Seriously — I haven’t lived in Dorchester long enough to really have anything to go back to.  I really haven’t met any friends there, so I am not exactly missed (maybe by a bartender or two).  I have a condo I am only half moved into.  I don’t have any groups or activities I am a part of.  My puppadog is with me.  The things I really miss are things that the hotel lacks – like the NHL network, or a place to get a beer I don’t have to get a taxi to reach.  And heck … I am not locked down to the hotel I am at, I can move in a heartbeat.  At least at my hotel, there is always a place to park.

So, really, if I got told ‘today’ the assignment was done – the only reason why I have to go back is because … well .. that’s the place where I own a condo.

For now though, we chug on.  Wake up, go to work, come back, let the pup do his business, go to bed.  Making do with this assignment in the Los Angeles sun, far away where snow still files and the parking doesn’t exist.   In it’s own way, it is working & living for today, letting tomorrow come when it does.

Oooo, That Smell

Standard

It’s a Saturday, a true Saturday.  The first Saturday in nearly two months where I had no plans.  I almost forgot what that was like.  Seems like it has been either a travel day back from someplace for work, or driving umpteen hours, or just heading out with friends for wine tasting.  So, as my week was wrapping up yesterday and the prospect of having no plans came across my desk, I realized that there was something wanted to do that didn’t really need much more than time.
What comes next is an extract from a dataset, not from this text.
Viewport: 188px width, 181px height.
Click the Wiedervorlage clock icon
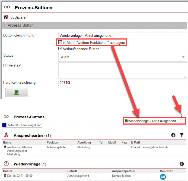[7, 164]
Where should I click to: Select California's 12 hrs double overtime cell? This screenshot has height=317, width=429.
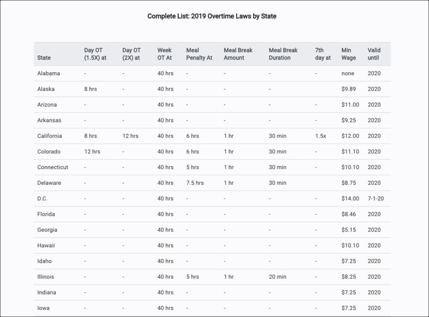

This morning, the pup and I drove out to the beach.

Wait … that is misleading.  For one, it was nearly noon by the time we got there, after him and I argued for a good couple of hours whether I get to sleep in.  Plus, I did the driving, the pup just ran back and forth in the back seat, farting.  And we got to the beach, but didn’t get onto the beach.  We learned this morning that most the beaches were closed for dogs, and the dog beach we found had no empty parking plus six cars waiting to park.

What we did do is take the ride down to the beach.  In some ways, it was the close of the whole ‘cross country’ journey, allowing us finally to see the sea following the drive from sea to shining sea.  Simple ride from the hotel near Fullerton past Anaheim, through Irvine, and then out to Huntington Beach.

Because it was mostly freeway, the windows were up leaving the hotel – again giving the pain of a gassy dog to make his presence known.  When I first got to California, I spent a lot of time with the windows down – just something you do after spending a winter where it’s cold to end up where it’s warm.  But windy freeways is still windy freeways.

The last couple of miles was city streets, and with the pup doing his blowhole impression, the windows went down in a woosh.

And there it was.

I don’t know what it is, but I swear that I used to have some past life with the ocean.  That seasalt in the air hits my senses and I just feel happy.  The wind must be coming onshore, because it would be another 10 minutes before we got to the water, but the way the air filled the cabin seemed to make all that travel worth it, all that driving, all those allergies, all those miles.

Huntington Beach is a decent one.  The downtown area has a bunch of outdoor seating, surf and swim shops, general stores that all roll out to a pier that extends it seems a quarter mile out to sea.

As you get closer, the fish smell, so pungent on the coast, and much more prevalent off the Atlantic hit me.  It’s not off-putting for me like to some, more like nostalgic like the smell of diesel engines off of buses.

We drove the beach for a good hour, heading north towards the edge of the OC, then back through the back roads towards Santa Ana.

The smell of it all had to come to an abrupt end.  A highway once more, the windows up, and Auggie purging the atmosphere with a need to drop a deuce.

So that was the morning, taking in the smells of the sea.  Tonight I will catch some hockey,tomorrow who knows. but today … today was a good day.